The main purpose of this project is to develop Automatic 
Facial Expression Recognition System which can take human 
facial images containing some expression as input and 
recognize and classify it into five different expression classes 
such as: I. Neutral I. Angry III. Happy IV. Sadness V. Surprise. 


Problem Statement 

The classification of human expressions can be done easily to 
joy, depress, shock, impartial, anxiety, rage and disgust. By 
triggering unique sets of facial muscles, our facial emotions 
are conveyed. An expression can give us a lot more 
description than words in a single statement. The emotion 
detector will help us to recognize emotion which will help us 
to measure the details and services of the viewers. For 
example, to assess consumer demand, merchants can use 
these metrics. By using additional knowledge about the 
mental status of patients during therapy, healthcare 
providers may deliver improved support. In order to reliably 
generate desired content, entertainment producers should 
track audience interest in activities. 


But in accessing emotional conditions, can machines do a 
better job than us? We built a deep learning neural network 
to address the issue, allowing computers the power to 
extract knowledge about our emotional states.
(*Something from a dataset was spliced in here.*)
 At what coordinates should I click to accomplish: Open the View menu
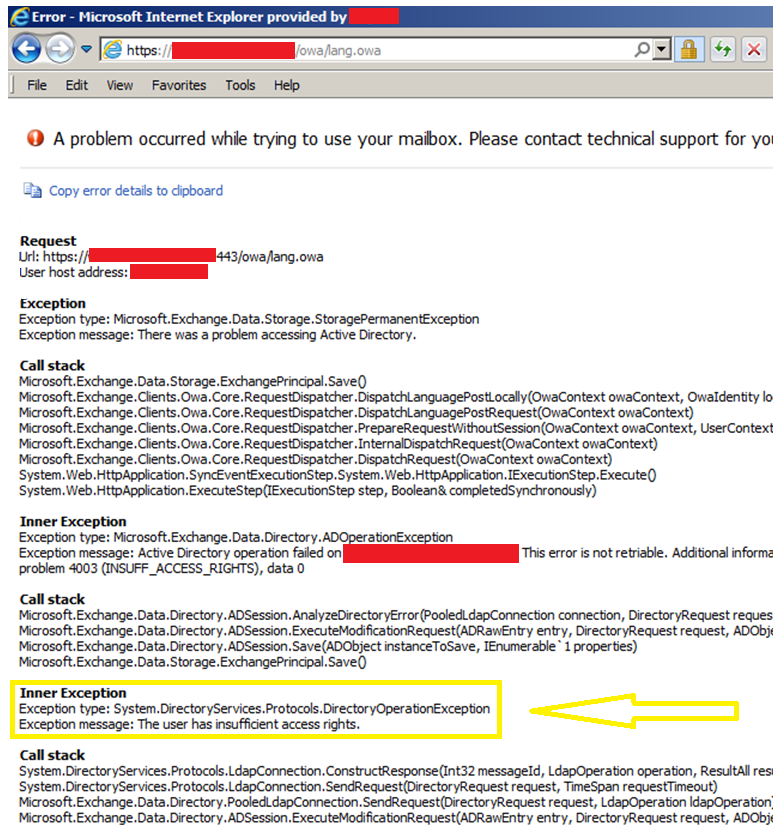120,85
A method was 
developed to recognize facial expression consists of the 
following: 

1. To locate face (e.g. from an image; this step is also 
known as face detection) in the picture, 

2. Features from the facial details were then extracted 
from the desired region (e.g. to detect the outer lining of 
the facial composites; this stage is referred to as the 
extraction of the facial feature), 

3. The next step is used to analyse the action of face 
emotion or any differences in the deliverance of the 
features of face and group their details into different 
categories like movement of muscles of face such as 
frowning, anger, pleasure, rage, group of mood such as 
(dis)liking or ambivalence, etc. Experiments have been 
conducted to aim to create an Automatic Recognition 
System and to increase its efficiency for emotion 
detection.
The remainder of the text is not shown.